En marge du Séminaire « Pour une croissance inclusive : l’emploi des jeunes et le développement régional », tenu le 20 mai à Tunis et organisé par l’Agence japonaise de coopération internationale (JICA), en partenariat avec l’Ecole supérieure de commerce de Tunis (ESC) et le Think Tank Brooking Institution, nous avons interviewé Meher Gassab, directeur de l’Ecole Supérieure de Commerce (ESC) et spécialiste en économie publique. Interview :
leconomistemaghrebin.com : Les économistes parlent de l’échec du modèle de développement tunisien de l’avant 14 janvier. Quelles sont les causes de cet échec ?
Meher Gassab : Tout d’abord, il faut parler des indicateurs de l’échec. Certes, ce modèle a généré de la croissance, mais malheureusement cette croissance n’a pas créé suffisamment d’emplois et n’a pas assuré l’équilibre entre les régions, ce qui nous amène à dire que c’est une croissance non inclusive.
Pour ce qui est des causes de l’échec, elles sont multiples. Prenons, par exemple, l’aspect institutionnel. Nous pouvons parler de déficit institutionnel qui a été à l’origine de l’échec de ce modèle de développement d’avant la révolution. Le déficit institutionnel, nous pouvons le résumer par le manque de participation, le faible niveau de démocratie, le clientélisme, la corruption etc…
Existe-t-il d’autres causes de l’échec de ce modèle ?
Oui tout à fait, il existe bel et bien d’autres causes, à savoir les disparités régionales. En décortiquant ces deux causes, nous pouvons trouver l’origine du problème. Il existe aussi des facteurs structurels pour une économie du développement qui n’a pas suffisamment de ressources pour créer des emplois et réaliser des investissement publics suffisants dans les régions et capable de créer davantage d’emplois.

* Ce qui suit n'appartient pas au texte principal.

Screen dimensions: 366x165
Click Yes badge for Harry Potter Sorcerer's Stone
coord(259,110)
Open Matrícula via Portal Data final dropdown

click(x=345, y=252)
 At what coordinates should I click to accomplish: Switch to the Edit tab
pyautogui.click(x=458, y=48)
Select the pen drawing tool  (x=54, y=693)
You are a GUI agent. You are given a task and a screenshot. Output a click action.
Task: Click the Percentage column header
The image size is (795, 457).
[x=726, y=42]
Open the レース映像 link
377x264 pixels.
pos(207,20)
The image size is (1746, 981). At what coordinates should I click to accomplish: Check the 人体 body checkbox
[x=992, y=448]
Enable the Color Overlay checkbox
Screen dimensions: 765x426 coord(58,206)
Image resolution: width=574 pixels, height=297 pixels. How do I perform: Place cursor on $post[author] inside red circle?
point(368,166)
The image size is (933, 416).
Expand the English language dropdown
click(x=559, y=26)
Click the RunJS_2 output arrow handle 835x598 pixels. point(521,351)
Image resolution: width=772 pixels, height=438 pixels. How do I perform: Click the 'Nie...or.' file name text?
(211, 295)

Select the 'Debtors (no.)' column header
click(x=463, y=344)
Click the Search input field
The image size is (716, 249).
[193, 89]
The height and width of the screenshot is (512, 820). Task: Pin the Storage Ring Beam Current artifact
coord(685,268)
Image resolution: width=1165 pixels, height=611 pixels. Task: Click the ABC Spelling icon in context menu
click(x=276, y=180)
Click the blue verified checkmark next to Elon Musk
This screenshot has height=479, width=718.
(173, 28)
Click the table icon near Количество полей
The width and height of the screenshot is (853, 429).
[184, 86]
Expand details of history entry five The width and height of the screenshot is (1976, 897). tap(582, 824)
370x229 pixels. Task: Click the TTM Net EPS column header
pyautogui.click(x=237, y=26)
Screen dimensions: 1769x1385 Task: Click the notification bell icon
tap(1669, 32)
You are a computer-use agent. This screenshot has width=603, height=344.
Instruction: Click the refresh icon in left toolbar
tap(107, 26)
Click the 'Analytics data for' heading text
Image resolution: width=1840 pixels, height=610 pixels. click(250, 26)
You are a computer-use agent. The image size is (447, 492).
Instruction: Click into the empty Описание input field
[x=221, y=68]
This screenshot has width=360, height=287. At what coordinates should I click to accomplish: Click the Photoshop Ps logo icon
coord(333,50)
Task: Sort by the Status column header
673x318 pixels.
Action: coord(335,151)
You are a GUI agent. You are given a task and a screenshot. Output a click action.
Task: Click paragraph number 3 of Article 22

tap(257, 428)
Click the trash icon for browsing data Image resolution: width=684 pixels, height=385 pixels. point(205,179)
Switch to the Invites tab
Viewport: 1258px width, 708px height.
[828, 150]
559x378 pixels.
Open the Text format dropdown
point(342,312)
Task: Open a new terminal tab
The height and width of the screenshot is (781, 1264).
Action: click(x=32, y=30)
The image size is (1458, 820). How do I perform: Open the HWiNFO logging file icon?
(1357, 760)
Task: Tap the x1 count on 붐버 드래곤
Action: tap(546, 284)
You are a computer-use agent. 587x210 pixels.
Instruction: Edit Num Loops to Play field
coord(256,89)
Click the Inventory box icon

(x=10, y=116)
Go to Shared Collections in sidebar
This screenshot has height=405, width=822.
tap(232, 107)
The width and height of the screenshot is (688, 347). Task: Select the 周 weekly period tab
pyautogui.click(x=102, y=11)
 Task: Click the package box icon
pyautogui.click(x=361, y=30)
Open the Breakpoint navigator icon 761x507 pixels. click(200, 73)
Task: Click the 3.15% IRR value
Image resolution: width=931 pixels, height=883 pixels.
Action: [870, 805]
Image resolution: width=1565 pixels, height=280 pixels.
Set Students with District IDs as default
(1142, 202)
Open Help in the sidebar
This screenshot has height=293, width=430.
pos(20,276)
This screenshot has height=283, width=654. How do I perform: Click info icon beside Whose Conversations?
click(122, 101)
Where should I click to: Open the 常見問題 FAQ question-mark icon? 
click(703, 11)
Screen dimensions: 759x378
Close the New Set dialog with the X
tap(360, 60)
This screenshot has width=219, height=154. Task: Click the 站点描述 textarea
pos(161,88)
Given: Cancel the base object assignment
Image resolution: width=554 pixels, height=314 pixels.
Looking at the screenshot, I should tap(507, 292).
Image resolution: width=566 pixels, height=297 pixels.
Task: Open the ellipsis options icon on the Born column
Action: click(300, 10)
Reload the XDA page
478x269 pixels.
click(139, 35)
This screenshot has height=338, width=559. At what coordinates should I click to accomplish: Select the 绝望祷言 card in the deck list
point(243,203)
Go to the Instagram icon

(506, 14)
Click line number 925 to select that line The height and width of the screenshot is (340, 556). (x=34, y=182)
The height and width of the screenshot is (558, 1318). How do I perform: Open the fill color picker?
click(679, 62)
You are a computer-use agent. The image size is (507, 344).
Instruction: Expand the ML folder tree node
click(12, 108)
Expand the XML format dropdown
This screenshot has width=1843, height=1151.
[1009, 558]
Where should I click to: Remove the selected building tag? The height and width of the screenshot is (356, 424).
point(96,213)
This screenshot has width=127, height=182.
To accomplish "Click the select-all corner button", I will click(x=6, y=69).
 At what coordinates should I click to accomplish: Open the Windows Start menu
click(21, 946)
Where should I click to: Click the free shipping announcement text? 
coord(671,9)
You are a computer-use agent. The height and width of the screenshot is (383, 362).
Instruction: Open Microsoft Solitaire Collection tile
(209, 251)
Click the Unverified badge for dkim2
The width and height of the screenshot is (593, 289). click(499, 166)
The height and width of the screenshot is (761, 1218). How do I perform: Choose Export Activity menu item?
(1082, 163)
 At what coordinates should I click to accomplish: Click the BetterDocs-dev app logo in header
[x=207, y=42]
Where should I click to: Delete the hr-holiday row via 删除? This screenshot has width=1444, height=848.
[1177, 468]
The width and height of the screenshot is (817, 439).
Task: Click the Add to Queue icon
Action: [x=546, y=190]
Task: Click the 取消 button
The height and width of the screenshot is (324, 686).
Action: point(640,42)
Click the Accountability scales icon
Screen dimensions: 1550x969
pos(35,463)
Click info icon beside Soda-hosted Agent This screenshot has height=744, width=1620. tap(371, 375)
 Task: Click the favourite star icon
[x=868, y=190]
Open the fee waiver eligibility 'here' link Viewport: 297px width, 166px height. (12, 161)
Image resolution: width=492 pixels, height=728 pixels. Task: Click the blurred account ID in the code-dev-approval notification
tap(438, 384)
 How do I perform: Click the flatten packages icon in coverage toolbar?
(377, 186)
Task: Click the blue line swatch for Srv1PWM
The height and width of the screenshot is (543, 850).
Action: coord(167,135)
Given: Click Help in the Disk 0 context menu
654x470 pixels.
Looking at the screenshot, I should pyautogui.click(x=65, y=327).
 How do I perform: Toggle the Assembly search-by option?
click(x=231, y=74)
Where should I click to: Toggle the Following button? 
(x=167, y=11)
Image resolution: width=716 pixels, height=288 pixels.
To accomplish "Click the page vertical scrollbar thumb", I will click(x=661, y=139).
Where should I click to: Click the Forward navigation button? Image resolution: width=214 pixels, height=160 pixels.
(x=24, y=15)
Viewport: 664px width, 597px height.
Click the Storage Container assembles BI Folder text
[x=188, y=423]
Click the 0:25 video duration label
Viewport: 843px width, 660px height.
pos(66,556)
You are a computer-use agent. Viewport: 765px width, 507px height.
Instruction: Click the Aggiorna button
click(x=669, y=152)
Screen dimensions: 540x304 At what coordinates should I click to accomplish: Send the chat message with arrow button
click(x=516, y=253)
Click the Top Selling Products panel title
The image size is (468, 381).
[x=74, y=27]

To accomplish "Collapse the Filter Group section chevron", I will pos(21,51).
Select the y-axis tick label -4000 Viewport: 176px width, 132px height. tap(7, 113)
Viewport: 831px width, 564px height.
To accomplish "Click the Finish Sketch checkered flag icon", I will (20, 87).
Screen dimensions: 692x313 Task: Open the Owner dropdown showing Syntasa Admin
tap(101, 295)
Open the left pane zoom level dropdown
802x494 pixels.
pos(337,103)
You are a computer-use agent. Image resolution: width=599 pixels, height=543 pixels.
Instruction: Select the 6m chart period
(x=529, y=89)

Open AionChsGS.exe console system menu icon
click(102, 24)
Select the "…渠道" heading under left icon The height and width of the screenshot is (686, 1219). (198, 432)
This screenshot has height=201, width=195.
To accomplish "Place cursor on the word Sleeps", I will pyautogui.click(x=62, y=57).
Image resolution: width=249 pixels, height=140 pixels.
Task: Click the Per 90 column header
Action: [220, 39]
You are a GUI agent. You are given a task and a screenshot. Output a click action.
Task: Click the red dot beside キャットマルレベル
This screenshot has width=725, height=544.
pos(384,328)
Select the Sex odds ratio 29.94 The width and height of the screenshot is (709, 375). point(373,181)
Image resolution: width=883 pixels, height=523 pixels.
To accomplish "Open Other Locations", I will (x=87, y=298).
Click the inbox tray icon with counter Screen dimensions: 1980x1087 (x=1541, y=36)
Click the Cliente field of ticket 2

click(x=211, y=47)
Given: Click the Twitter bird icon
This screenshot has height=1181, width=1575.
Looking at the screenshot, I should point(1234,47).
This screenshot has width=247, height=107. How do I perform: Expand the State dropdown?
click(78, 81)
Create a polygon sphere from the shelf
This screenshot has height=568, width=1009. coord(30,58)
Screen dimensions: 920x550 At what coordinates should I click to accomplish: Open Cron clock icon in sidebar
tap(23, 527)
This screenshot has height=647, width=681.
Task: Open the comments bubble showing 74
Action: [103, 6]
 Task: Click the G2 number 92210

Il faut probablement revoir la question du partenariat avec les organismes internationaux. Jusque-là, l’aide au développement n’a certainement pas aidé la Tunisie à surmonter toutes ses difficultés, notamment au niveau de la réduction du taux de chômage.
Quelles sont les conditions requises pour pouvoir instaurer un nouveau modèle de développement en rupture avec l’ancien modèle ?
Sachez qu’il n’existe pas de recette magique. Il est clair qu’aujourd’hui des efforts au niveau du développement institutionnel, au niveau de la transition démocratique, des réformes dans les secteurs clés de l’économie tunisienne sont nécessaires, voire cruciaux, sans oublier aussi l’éducation.
Les problèmes sont multiples et chaque problème doit être traité de manière précise. Le seul point sur lequel les participants au séminaire sont d’accord est la nécessité du développement des institutions pour permettre une croissance plus équitable qui assure une certaine justice sociale et qui réduise les disparités régionales en matière d’économie.
Et quelle place pour la décentralisation ?
Du point de vue politique maintenant, la décentralisation est un choix constitutionnel. Il reste la mise en pratique, le cheminement et le rythme à adopter pour mettre en place cette décentralisation. Et cela nécessite la réflexion de tous, économistes, politiciens et société civile. Il faut partir de l’existant, dépoussiérer le diagnostic régional et territorial disponible et faire de la prospective régionale en évitant autant que faire se peut les erreurs.